The problem ▸
Extend the reefer shipping market report below, picking up after its final sentence.

Surplus tonnage (5-10 vessels per week off LPA-Nbou) through the later part of June and into July has been characteristic of the frozen reefer trades which after the promise of late-season squid and improving catches off Mauritania in end-May have succumbed to quieter trading in recent weeks, with benchmark rates now down at $137.00 per mt basis 3.5k mt into Nigeria. Catches off Mauritania through June and into July have shown sparks of promise, however they have proven too inconsistent and sporadic to provide the necessary sustained demand to keep an increasing supply of 200-350k cb.ft. reefer vessels in the region fully employed. The surplus has been in part triggered by redeliveries from other end-season trades, most notably squid vessel’s from the Far East returning to the Atlantic, but also GreenSea vessels exiting the Egypt-Black Sea trades that had occupied several units up until mid-June.

Blue Whiting shipments from Faroes into West Africa has remained a mainstay of the frozen trades during this period and kept freight levels from tumbling further by drawing tonnage to the North for these longer-haul voyages. With an estimated 95,000+ net mt shipped across Jan-Jun (on 25 vessels), this years’ Faroes-WAF blue whiting season has built on the previous years’ improvement of 85,000+ net mt and consistently drawn on ballasting tonnage from Med/WAF to slow the decline in the freight market. Through early weeks of July, the changeover from blue whiting to mackerel off Faroes has been almost seamless, with little sign of the lengthy break that traditional punctuates this transition. This has prompted almost 15 reefers to ballast north to the Faroes over the last four-week period – from as far south as Matadi – to carry the first of the North Sea Mackerel cargoes; a positive early-season sign.

Material ▸
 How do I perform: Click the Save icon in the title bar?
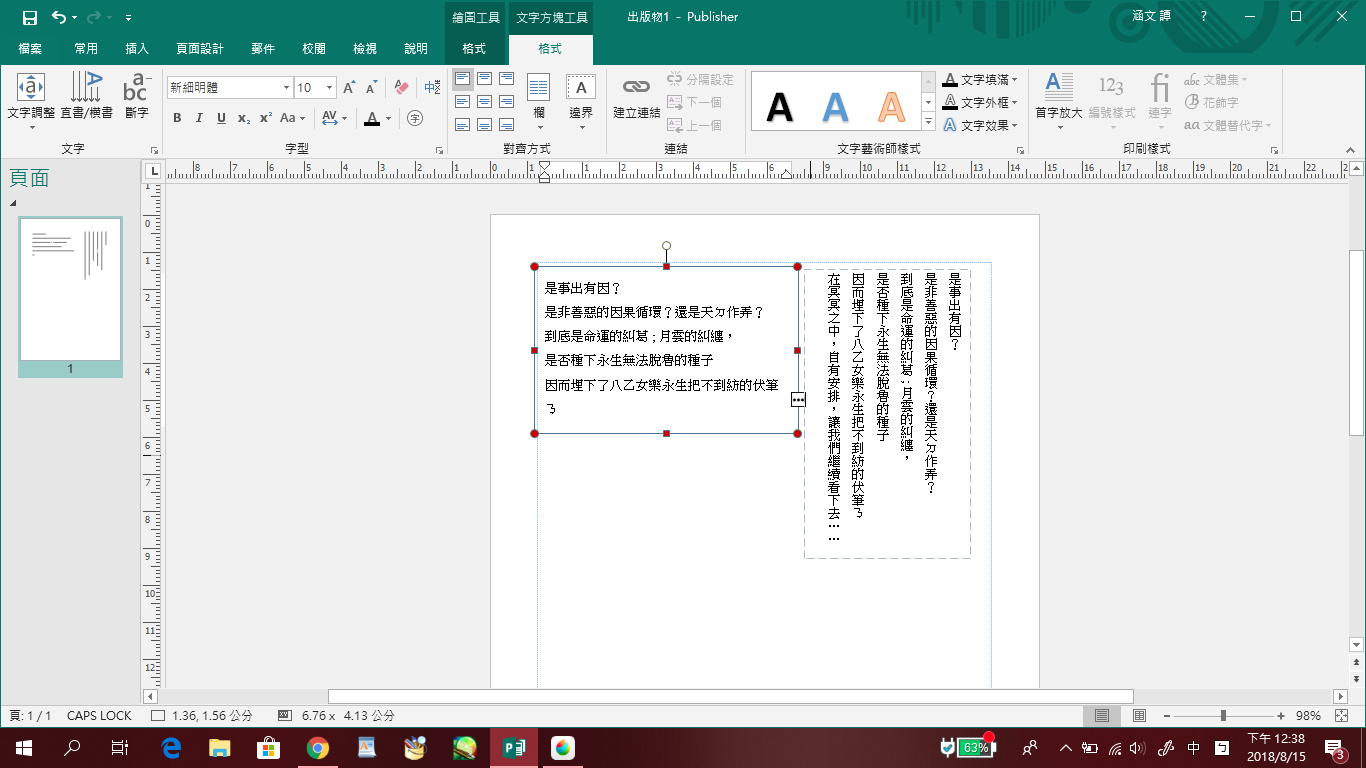[x=29, y=17]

Result ▸
Elsewhere looking to the fresh trades, there’s been improvement in fruit volumes from South Africa, Argentina and New Zealand over the last number of weeks, and while trading conditions for the segment have remained challenging compared with the spike in demand from earlier in the year (particularly for bananas and the weak import market in the Med), the lingering reefer container shortages and an added boost from several larger units fixing frozen fish cargoes from Alaska into the North Continent has lessened the overhang of spot tonnage compared with frozen trades. Operators of > 400k cb.ft. tonnage are therefore pushing for last done freight levels as the market has steadied itself.

 

Outlook:

Vessels have been clearing quickly through West Africa discharge ports in recent weeks as rains have subsided and congestion at Lagos eased. 5-10 spot reefers off Las Palmas-Noudhibou are expected over the coming 7-10 days and with the major boost from the first Faroes Mackerel volumes now run it’s course, Operators are looking to creative options for employment before the next TS cycle in the North, including quoting for citrus cargoes from South Africa and Argentina.